_Belirtilen amaç 1_
Kayıtlarda "Task: Select the IPR mnemonic cell" ifadesinin geçtiği satırdan kayıtların sonuna kadar uzanan bölümü, iki ucu da dahil olmak üzere, hiç değiştirmeden çıkarıp yazın.

--- Okuma parçası ---

Orman tutuşmuş yanıyor, ağaç yanıyor, çiçek yanıyor, börtü böcek yanıyor.... Evler, oteller yanıyor.

Ateş utanıyor, yaktığından...

★★★

Dünya dengesini yitirmiş sallanıyor, koca binalar bir bir yıkılıyor, altında binler, on binler can veriyor.

Toprak utanıyor, yıktığından...

★★★

Gencecik bedenler bir kurşunla toprağa düşüyor. Ocaklar sönüyor, eşler dul, çocuklar öksüz kalıyor.

Mermi utanıyor, vurduğundan...

★★★

Gök delinmiş, tufan götürüyor ortalığı... Sel, önüne ne katarsa sürüklüyor. Bir çocuk eli beliriyor delice akan suyun üstünde... Yardım istiyor.

Yağmur utanıyor, suyundan...

★★★

Koca koca adamlar, üç beş kuruş için yalan söylüyor. İftira atıyor, kara çalıyor. Hayatlarında doğrudan sapmamış insanlar bu yalanlar yüzünden ömür çürütüyor hapisanelerde...

Kulak utanıyor, duyduklarından!

--- Kayıtlar ---

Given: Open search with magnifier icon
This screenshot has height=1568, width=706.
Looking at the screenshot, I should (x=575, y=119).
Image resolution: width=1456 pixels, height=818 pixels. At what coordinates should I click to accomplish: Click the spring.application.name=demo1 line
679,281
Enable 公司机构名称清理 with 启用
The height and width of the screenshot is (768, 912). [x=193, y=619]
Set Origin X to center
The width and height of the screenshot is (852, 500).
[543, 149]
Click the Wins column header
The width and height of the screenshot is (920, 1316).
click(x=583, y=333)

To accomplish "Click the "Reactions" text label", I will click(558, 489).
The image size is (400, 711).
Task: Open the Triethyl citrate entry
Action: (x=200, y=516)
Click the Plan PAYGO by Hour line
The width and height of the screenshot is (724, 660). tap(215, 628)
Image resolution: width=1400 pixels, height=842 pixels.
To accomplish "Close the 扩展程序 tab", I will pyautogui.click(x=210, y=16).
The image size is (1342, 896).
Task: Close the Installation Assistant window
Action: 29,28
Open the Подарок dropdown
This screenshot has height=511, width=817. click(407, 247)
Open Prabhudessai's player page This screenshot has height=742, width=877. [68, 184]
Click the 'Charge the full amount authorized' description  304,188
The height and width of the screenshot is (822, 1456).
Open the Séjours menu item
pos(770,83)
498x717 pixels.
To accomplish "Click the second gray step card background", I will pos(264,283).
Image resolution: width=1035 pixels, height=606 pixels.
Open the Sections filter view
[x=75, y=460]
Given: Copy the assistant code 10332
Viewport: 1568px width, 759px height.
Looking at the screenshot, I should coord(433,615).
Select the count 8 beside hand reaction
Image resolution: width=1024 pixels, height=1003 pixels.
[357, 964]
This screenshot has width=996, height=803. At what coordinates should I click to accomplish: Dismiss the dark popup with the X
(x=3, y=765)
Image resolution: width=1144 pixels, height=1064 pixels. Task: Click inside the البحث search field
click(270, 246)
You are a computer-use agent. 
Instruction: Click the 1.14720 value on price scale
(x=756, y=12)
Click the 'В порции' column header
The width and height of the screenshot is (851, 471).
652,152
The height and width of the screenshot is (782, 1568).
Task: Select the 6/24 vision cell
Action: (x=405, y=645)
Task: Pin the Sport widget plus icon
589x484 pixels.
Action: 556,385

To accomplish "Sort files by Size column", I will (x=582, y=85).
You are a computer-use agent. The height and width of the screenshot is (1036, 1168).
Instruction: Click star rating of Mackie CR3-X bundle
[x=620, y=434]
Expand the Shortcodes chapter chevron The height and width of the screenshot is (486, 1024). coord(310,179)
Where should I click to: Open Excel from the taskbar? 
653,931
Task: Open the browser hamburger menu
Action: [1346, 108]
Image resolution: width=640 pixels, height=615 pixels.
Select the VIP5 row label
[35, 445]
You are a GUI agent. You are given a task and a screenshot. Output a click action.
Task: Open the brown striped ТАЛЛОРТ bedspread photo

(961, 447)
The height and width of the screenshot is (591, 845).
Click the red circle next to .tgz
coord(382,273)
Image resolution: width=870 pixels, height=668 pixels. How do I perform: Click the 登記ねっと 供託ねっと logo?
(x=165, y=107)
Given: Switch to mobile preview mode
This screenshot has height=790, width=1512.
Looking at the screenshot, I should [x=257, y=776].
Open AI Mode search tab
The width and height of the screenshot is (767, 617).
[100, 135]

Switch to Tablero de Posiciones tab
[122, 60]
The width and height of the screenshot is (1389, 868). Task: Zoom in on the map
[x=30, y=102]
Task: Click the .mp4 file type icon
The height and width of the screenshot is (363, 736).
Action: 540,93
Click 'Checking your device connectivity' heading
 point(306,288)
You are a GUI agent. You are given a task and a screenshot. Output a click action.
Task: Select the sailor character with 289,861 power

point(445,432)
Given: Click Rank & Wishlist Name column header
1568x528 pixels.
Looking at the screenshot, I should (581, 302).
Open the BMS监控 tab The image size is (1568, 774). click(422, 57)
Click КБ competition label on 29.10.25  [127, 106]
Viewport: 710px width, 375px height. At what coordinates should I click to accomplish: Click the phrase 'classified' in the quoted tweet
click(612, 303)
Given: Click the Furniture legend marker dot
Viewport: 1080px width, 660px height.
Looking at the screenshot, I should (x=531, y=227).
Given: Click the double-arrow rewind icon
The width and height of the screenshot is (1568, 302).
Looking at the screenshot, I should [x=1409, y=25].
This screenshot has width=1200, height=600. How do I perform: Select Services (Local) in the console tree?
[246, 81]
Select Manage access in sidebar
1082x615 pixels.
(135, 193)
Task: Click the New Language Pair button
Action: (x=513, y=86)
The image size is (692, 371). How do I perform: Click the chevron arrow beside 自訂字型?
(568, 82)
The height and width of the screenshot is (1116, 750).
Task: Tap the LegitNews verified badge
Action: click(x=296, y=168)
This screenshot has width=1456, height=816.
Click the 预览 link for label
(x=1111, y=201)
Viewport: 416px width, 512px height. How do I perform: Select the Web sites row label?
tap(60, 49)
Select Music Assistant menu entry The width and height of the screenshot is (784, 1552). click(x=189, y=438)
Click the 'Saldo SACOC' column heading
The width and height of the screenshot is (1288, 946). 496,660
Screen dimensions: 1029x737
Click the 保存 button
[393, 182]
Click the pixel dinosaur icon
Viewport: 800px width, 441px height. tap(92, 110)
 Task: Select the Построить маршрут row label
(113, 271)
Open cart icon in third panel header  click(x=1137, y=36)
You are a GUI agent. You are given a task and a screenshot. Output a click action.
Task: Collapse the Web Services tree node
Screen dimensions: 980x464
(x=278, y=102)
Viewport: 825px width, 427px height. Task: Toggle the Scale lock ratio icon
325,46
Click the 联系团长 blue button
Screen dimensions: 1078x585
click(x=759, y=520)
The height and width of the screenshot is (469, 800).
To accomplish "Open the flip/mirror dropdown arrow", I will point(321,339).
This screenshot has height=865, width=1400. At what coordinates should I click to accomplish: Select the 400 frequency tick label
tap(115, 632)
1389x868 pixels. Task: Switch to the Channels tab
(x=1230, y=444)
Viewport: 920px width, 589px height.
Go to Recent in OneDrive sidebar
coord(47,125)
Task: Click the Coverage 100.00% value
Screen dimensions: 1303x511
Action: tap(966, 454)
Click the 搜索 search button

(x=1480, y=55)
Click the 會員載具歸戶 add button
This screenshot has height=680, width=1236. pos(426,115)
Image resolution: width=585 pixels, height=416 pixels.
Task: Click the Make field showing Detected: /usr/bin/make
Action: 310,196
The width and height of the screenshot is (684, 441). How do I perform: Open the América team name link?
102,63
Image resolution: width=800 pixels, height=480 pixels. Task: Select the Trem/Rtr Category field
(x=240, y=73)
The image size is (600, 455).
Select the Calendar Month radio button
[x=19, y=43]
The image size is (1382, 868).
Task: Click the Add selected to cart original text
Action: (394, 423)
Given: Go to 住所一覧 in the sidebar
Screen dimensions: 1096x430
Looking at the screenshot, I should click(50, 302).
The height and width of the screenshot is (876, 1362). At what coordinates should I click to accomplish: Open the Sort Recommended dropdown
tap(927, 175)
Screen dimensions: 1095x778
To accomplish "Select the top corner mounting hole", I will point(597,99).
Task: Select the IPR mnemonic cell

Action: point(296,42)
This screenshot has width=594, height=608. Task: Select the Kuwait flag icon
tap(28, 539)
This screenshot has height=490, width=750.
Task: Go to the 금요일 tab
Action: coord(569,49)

---

_Belirtilen amaç 2_
Okuma parçasını baştan sona hiçbir değişiklik yapmadan kopyalayın.

_Görev çıktısı 1_
Task: Select the IPR mnemonic cell

Action: point(296,42)
This screenshot has width=594, height=608. Task: Select the Kuwait flag icon
tap(28, 539)
This screenshot has height=490, width=750.
Task: Go to the 금요일 tab
Action: coord(569,49)

_Görev çıktısı 2_
Orman tutuşmuş yanıyor, ağaç yanıyor, çiçek yanıyor, börtü böcek yanıyor.... Evler, oteller yanıyor.

Ateş utanıyor, yaktığından...

★★★

Dünya dengesini yitirmiş sallanıyor, koca binalar bir bir yıkılıyor, altında binler, on binler can veriyor.

Toprak utanıyor, yıktığından...

★★★

Gencecik bedenler bir kurşunla toprağa düşüyor. Ocaklar sönüyor, eşler dul, çocuklar öksüz kalıyor.

Mermi utanıyor, vurduğundan...

★★★

Gök delinmiş, tufan götürüyor ortalığı... Sel, önüne ne katarsa sürüklüyor. Bir çocuk eli beliriyor delice akan suyun üstünde... Yardım istiyor.

Yağmur utanıyor, suyundan...

★★★

Koca koca adamlar, üç beş kuruş için yalan söylüyor. İftira atıyor, kara çalıyor. Hayatlarında doğrudan sapmamış insanlar bu yalanlar yüzünden ömür çürütüyor hapisanelerde...

Kulak utanıyor, duyduklarından!